Also you would take your I/O with you because it makes no sense if you hardly
trust a device you don't let leave your side to interface with some static
hardware that any third party could have modified. Current monitors have more
processing power than early mainframe computers and more than enough room to
hide rf equipment for remote snooping.

------
joveian
One random detail that came to mind: I guess the clock would now need to live
on the trusted stick?

------
joveian
One thing I would love to have that could be a solution to the worst case
early boot encryption issues is an external crypto processor that generates
and stores long term keys, implements authentication, and only releases
temporary keys to the main system (to which it only connects via a simple
serial connection).

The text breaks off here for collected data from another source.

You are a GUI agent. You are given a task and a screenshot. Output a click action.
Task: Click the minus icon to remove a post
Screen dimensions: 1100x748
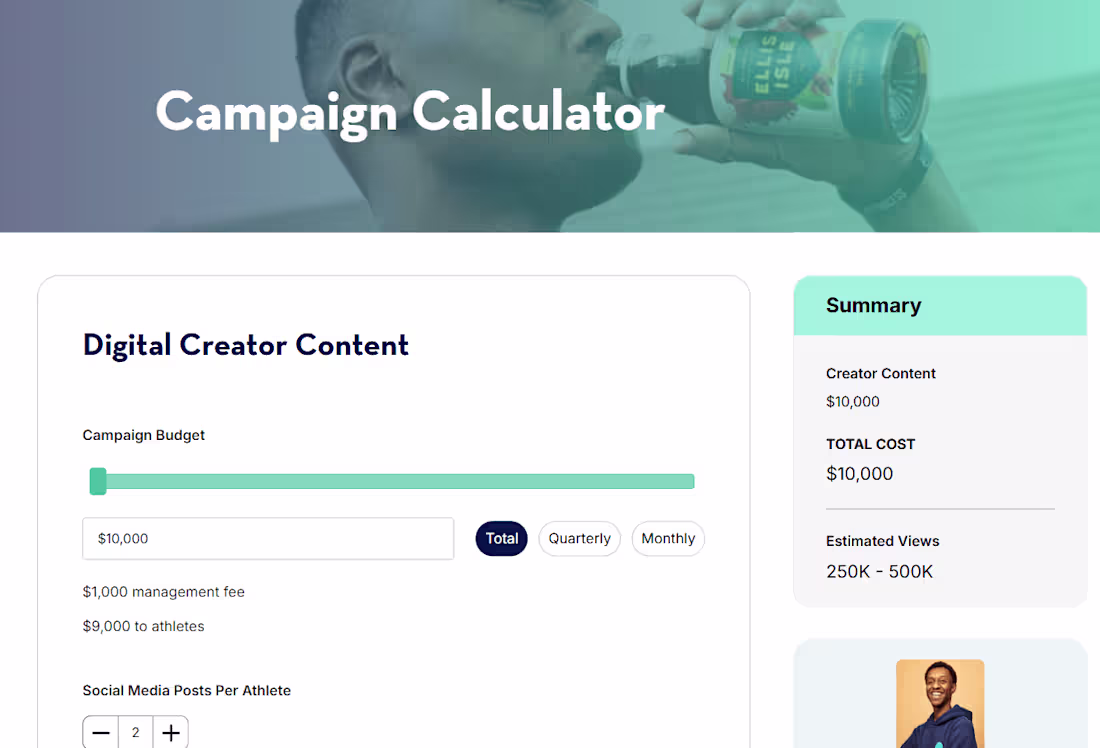coord(100,732)
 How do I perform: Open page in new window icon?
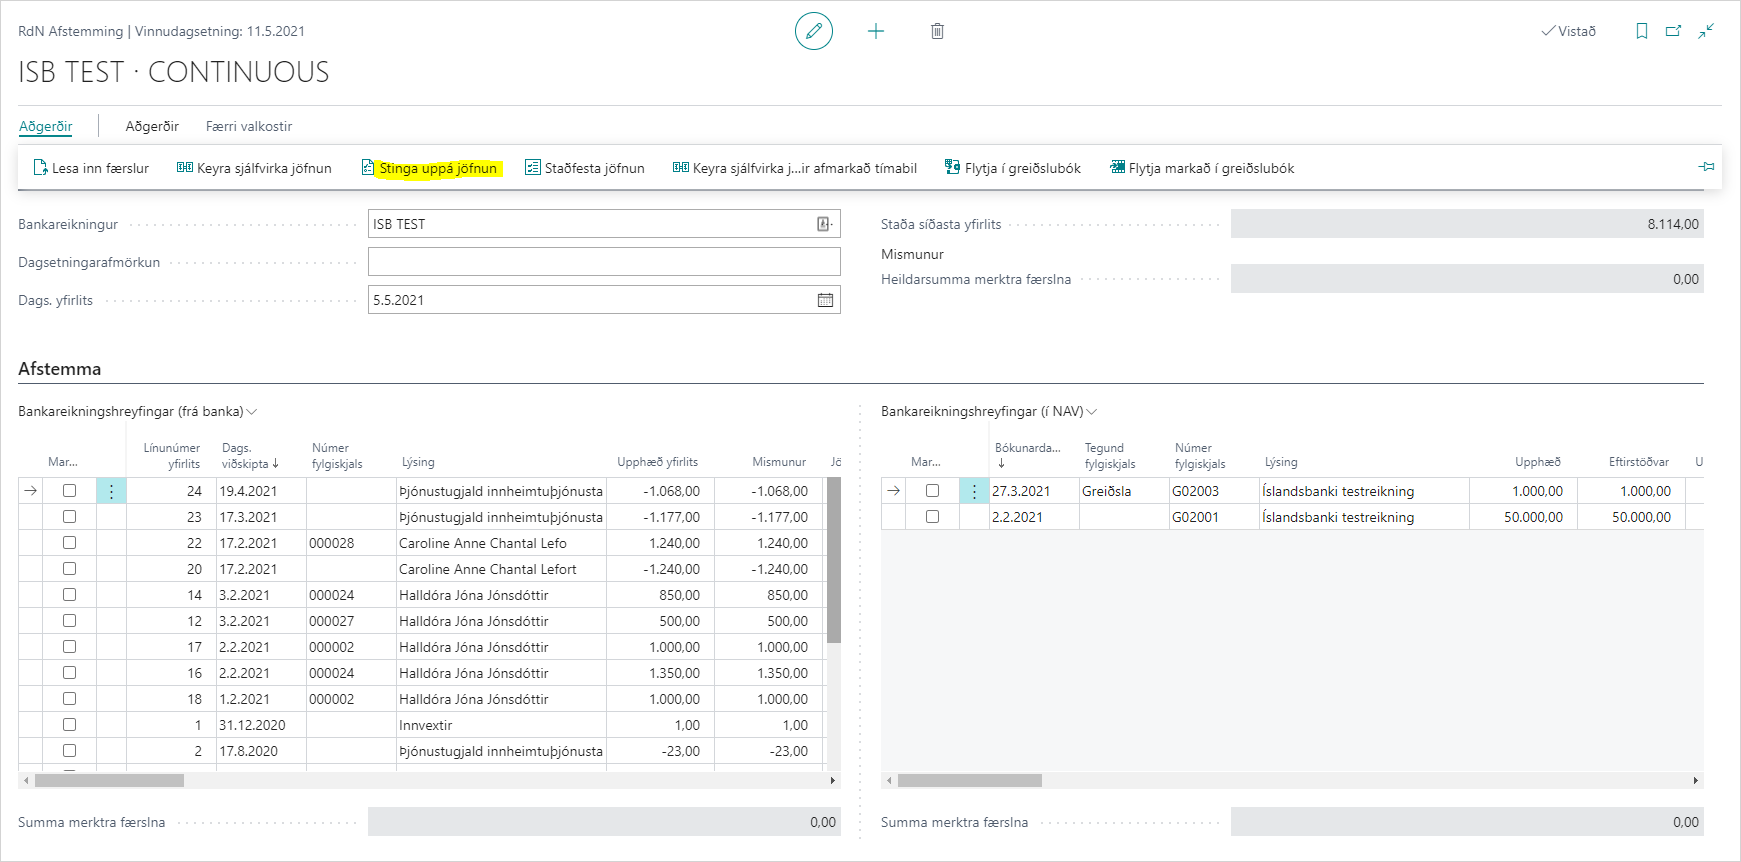pos(1673,31)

It has enough of a screen and input to receive a password
and query the user before performing various actions. That is, something like
Bitcoin Trezor but maybe a little more complex input and for more general
crypto use. Ideally, such a device could even physically store the trusted
stick (or several), although that trusted stick shouldn't interact with the
rest of the system differently than any other device for maximum reliability.
This way the most sensitive crypto is not performed on a general purpose
system and the user could authenticate to the device once and then the device
can authenticate the user and provide keys to multiple independent systems
without hastle. It is an additional expense so hopefully wouldn't be
necessary, but would be one way to solve the early boot encryption problem (if
needed and less expensive solutions do not work) in a not completely special
purpose way.

------
peterburkimsher
SD cards have SPI pins, so I recommend SD for Trusted Stick rather than
repurposed USB.

I've bought a 512GB SDXC card for the purpose of backing up my laptop, and
often wonder whether to use it as a boot device. It's much less vulnerable to
theft when it's safe in my pockets, compared to in a bag.

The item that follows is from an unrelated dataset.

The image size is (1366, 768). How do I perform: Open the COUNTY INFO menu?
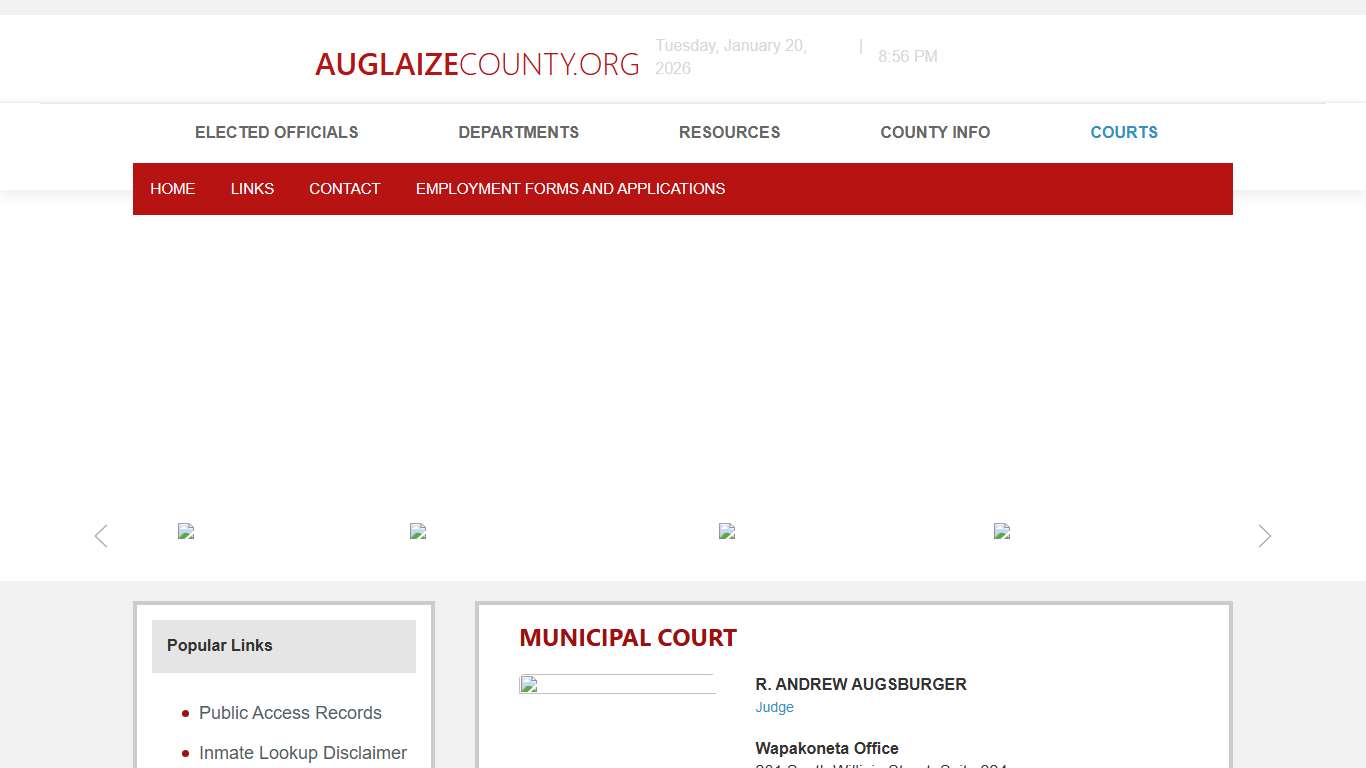point(934,132)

I'd make one small change. Rather than aim for a laptop first, mod a WiFi SD
card or other pocket-sized device. The KeyAsic platform (PQI Air
Card/Transcend) has been extensively hacked, and Ubuntu can run on it. Client
devices (laptop, phone, etc) could connect over WiFi and run VNC through a web
browser. It's still vulnerable to keystroke logging on the client, but it
would be possible to switch clients halfway through typing important messages.
In my opinion the most secure client device would be an iPod running Rockbox,
and connecting to the PQI Air Card over serial. My "WiPod" seems like the
closest thing we have to a practical pocket-sized open source device, and it
lets me share photos from an SD card to my phone :).

------
ge0rg
Non PDF version rendered by github:
[https://github.com/rootkovska/state_harmful/blob/master/stat...](https://github.com/rootkovska/state_harmful/blob/master/state_harmful.md)

------
jakeogh
C3TV – Towards (reasonably) trustworthy x86 laptops:
[https://news.ycombinator.com/item?id=10833637](https://news.ycombinator.com/item?id=10833637)

------
hendry
My OS [https://webconverger.com/](https://webconverger.com/) gets you mostly
there. The slate is wiped clean between sessions like
[https://en.wikipedia.org/wiki/Privacy_mode](https://en.wikipedia.org/wiki/Privacy_mode)
of course.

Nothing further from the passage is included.